Knowing how those patients eventually respond to the drug will be pivotal in the next few months as the hospital ramps up for a potential summer surge in COVID-19 cases in the Washington, D.C. region. The historically Black Howard University, a federally chartered institution, operates HUH, now designated as one of the District’s COVID-19 treatment facilities. In the $2 trillion federal relief bill passed in March, Howard was allocated $13 million to “prevent, prepare for and respond to coronavirus.” Gallaudet University, another federally chartered institution in the nation’s capital, received $7 million in the relief bill.
Recently, Washington, D.C. Mayor Muriel Bowser set a specific mandate for all District of Columbia Hospital Association members in response to the city’s comprehensive COVID-19 medical surge plan. It calls for boosting available hospital beds, intensive care unit capacity and ventilator availability for COVID-19 patients. The directive also called for every D.C. hospital to increase bed capacity by 125% within its existing infrastructure. To meet the directive, HUH is expanding its bed capacity, says Dr. Hugh E. Mighty, Howard University’s vice president of clinical affairs and dean of the College of Medicine.
He said those plans include transforming several wings of the facility to care for patients with COVID-19. One such space is its 6-West Wing, which was previously used for teaching in the university’s College of Nursing. Soon, hospital staff will use it to separate patients who have coronavirus symptoms from other patients to reduce the chances of spreading the infection.

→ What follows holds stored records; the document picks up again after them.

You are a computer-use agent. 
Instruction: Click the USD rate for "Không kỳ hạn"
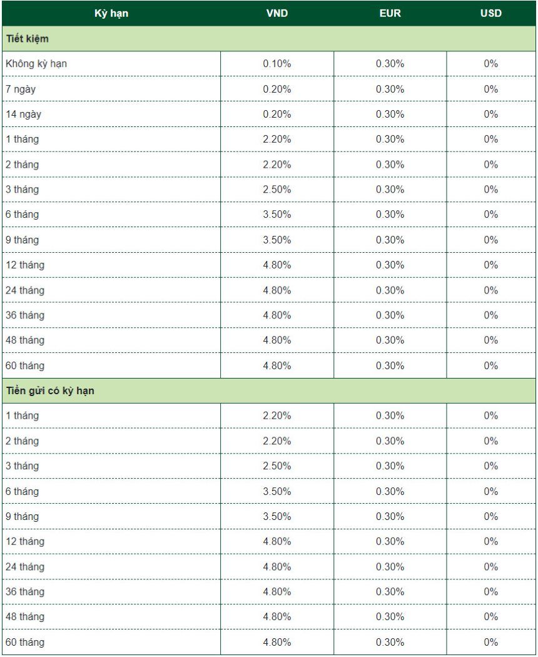tap(490, 64)
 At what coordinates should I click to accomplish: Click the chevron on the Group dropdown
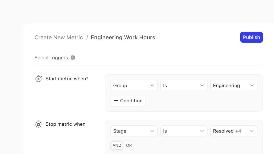click(152, 85)
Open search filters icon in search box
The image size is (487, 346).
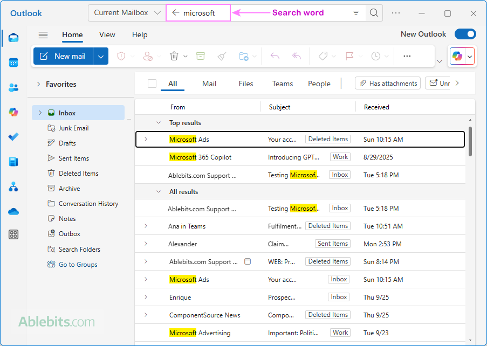(356, 13)
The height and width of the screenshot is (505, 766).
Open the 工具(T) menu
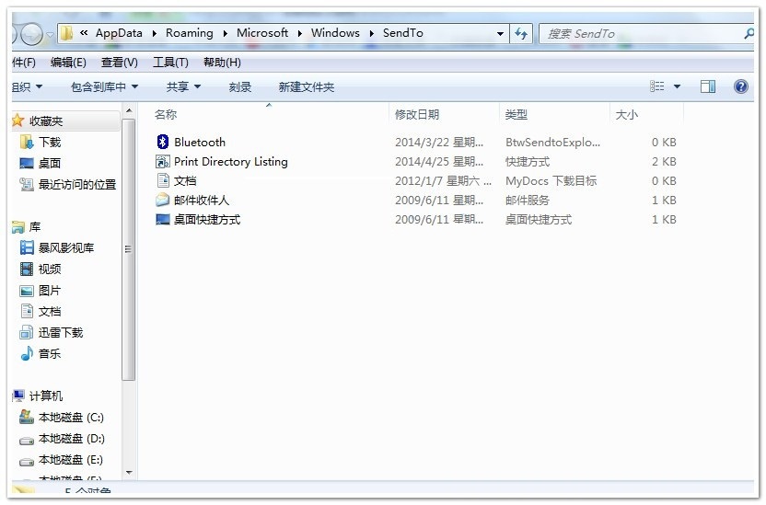pos(170,63)
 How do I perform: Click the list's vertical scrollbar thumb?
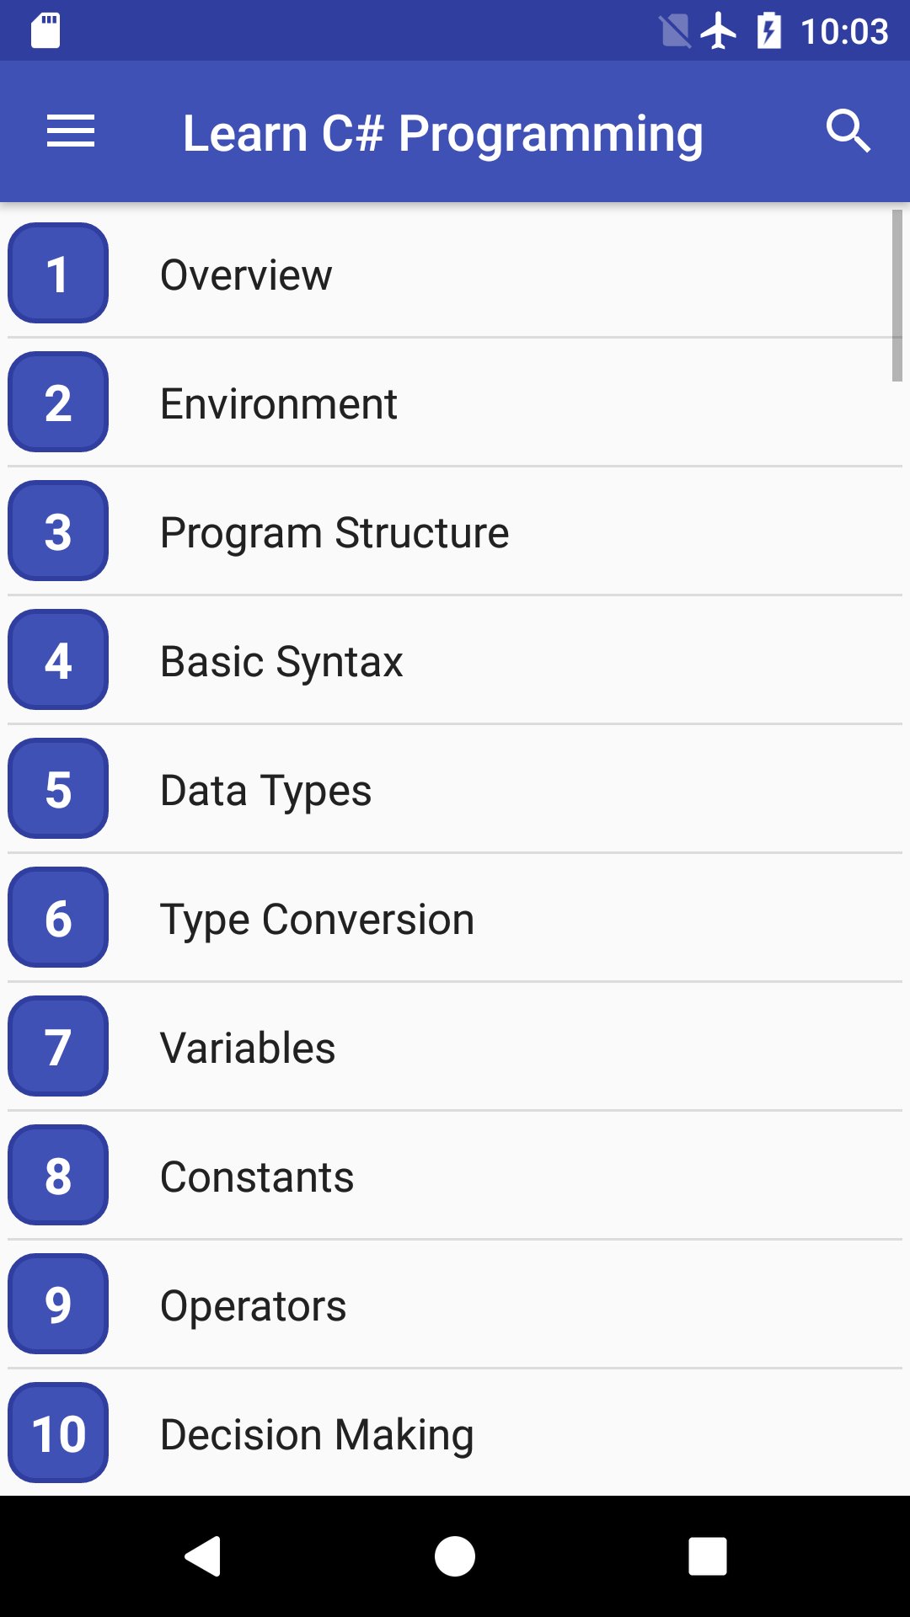[897, 295]
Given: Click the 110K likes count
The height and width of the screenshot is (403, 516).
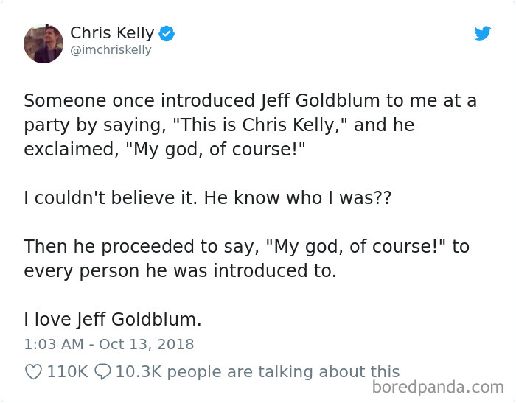Looking at the screenshot, I should 67,372.
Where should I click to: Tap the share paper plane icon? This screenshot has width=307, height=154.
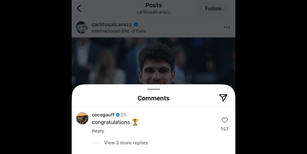pyautogui.click(x=223, y=98)
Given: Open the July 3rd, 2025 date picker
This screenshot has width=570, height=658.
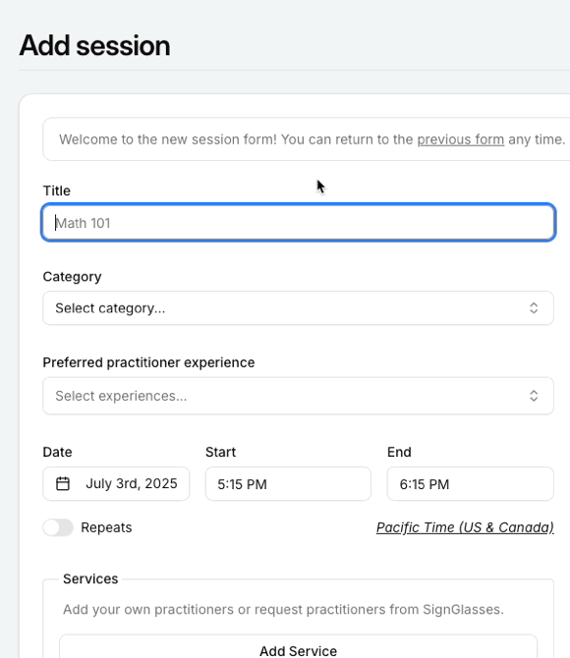Looking at the screenshot, I should click(x=116, y=483).
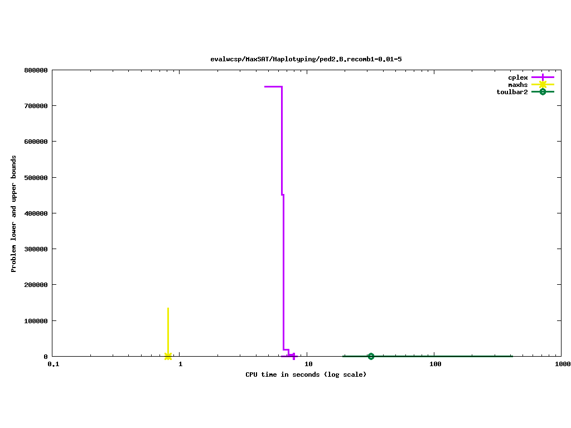Click the green toulbar2 horizontal line right end
This screenshot has width=571, height=428.
[x=510, y=356]
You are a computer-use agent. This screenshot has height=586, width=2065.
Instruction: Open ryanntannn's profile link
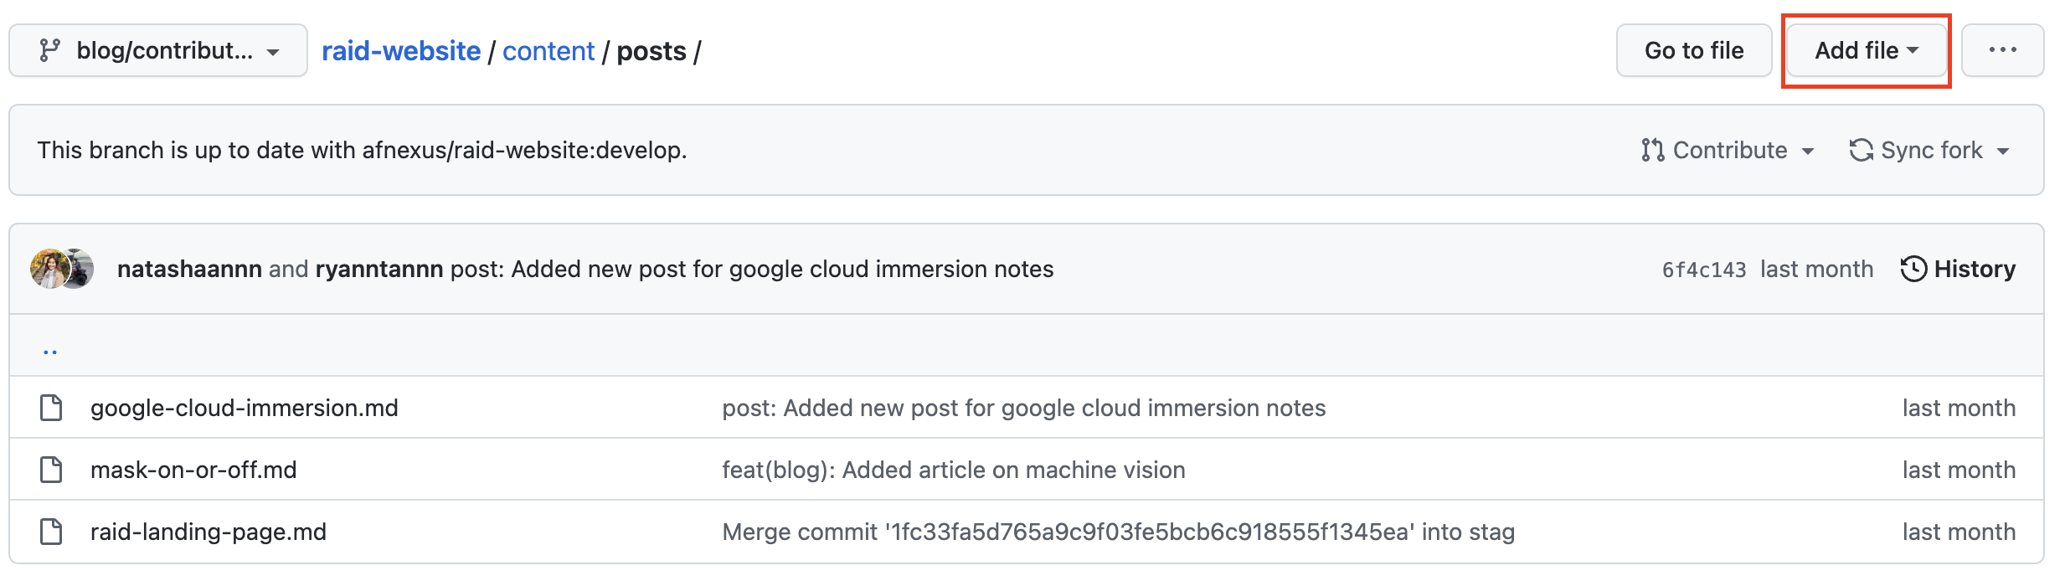(x=379, y=269)
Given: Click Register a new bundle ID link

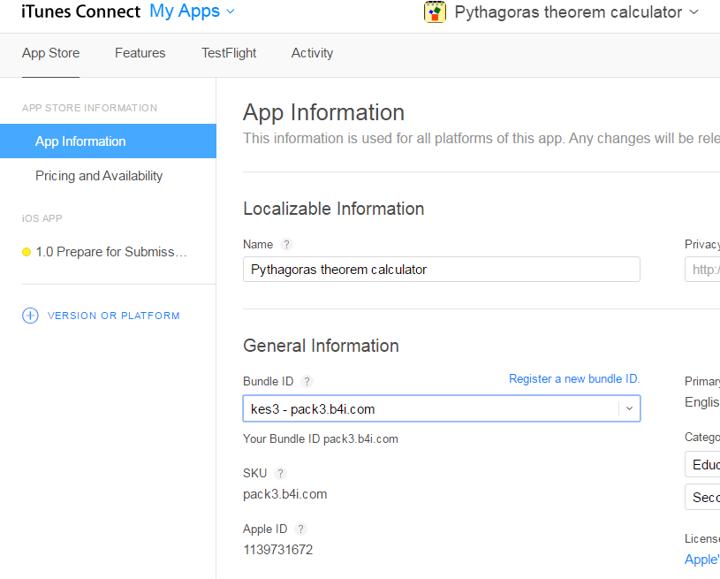Looking at the screenshot, I should 574,378.
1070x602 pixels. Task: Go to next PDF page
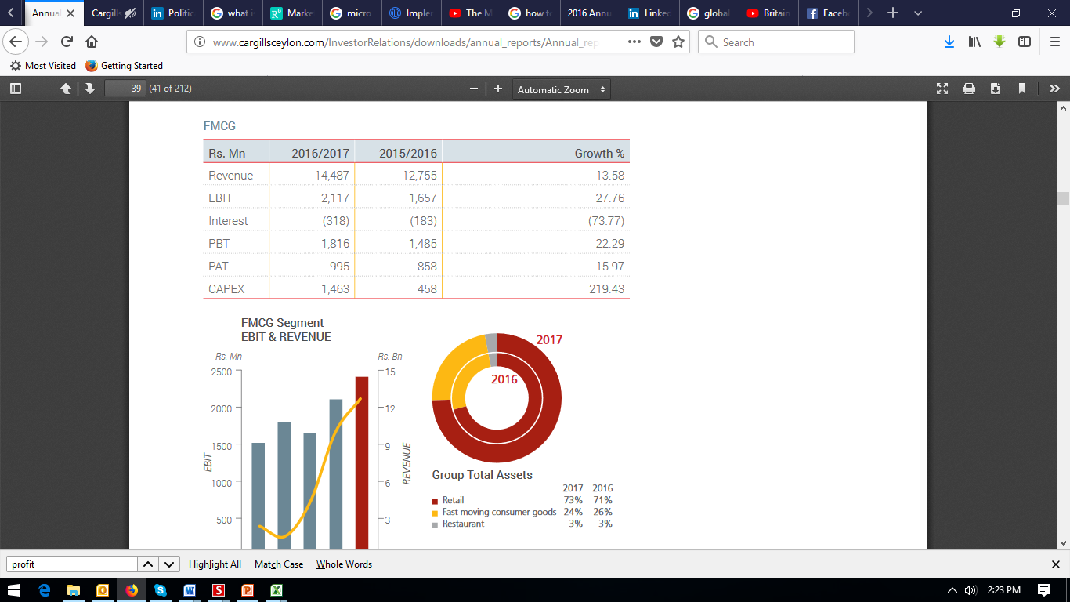[x=89, y=89]

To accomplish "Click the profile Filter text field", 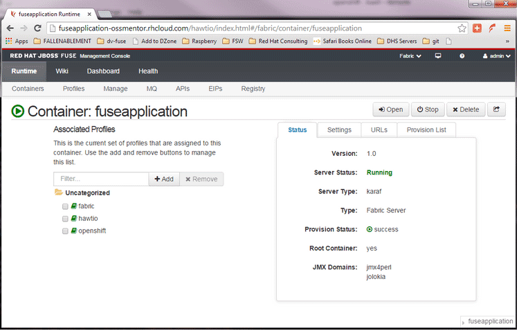I will tap(101, 179).
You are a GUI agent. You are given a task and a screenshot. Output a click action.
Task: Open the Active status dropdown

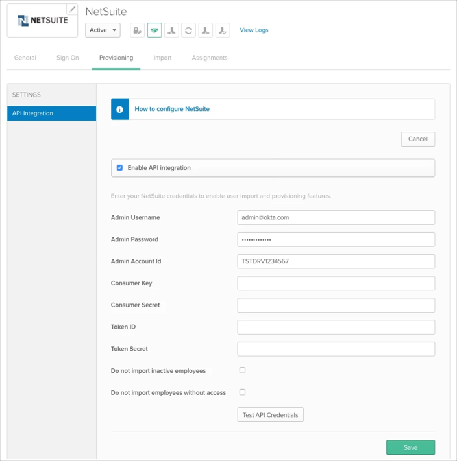coord(103,30)
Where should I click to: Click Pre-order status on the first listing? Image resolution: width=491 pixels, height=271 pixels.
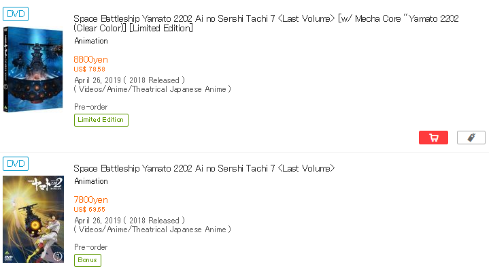coord(91,107)
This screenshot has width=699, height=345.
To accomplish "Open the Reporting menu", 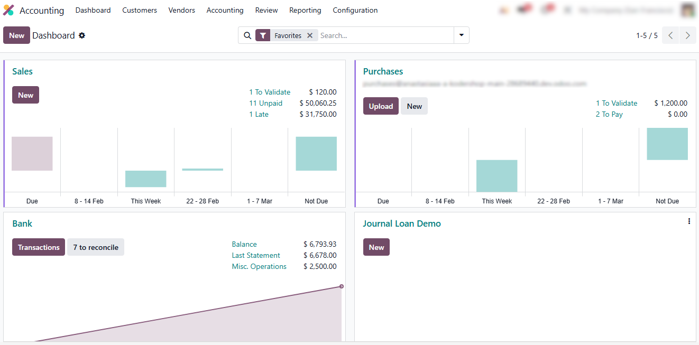I will [305, 10].
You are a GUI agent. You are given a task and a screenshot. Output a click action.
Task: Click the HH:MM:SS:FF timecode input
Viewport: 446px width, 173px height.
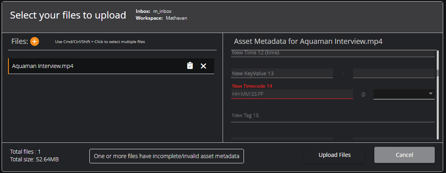292,94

“We are fortunate to have spaces in our facility and are able to reconfigure and relocate some of our existing units to make surge space for the additional beds,” said HUH CEO Anita L.A. Jenkins, the hospital’s new CEO. “We are now in the execution phase to achieve these goals. HUH will be ready to serve our patients during these extraordinary times.”
Perhaps the most visible sign that this pandemic could soon cause an outsized need for urgent patient care is the new triage tent that has been erected on the grounds of the main HUH. The triage tent, Mighty says, will expand the capabilities of the hospital’s emergency room. The space will be equipped with independent bays where medical staff can triage, or evaluate, patient symptoms and provide treatment inside the main hospital. It’s set up will also allow hospital staff and patients to maintain proper social distancing during the treatment process.
Jenkins says HUH could expect at least 5,000 in-patient admissions during the course of the outbreak, but “Howard University Hospital is ready to be a part of the solution to help the DMV [D.C., Maryland and Virginia] get through these trying times.”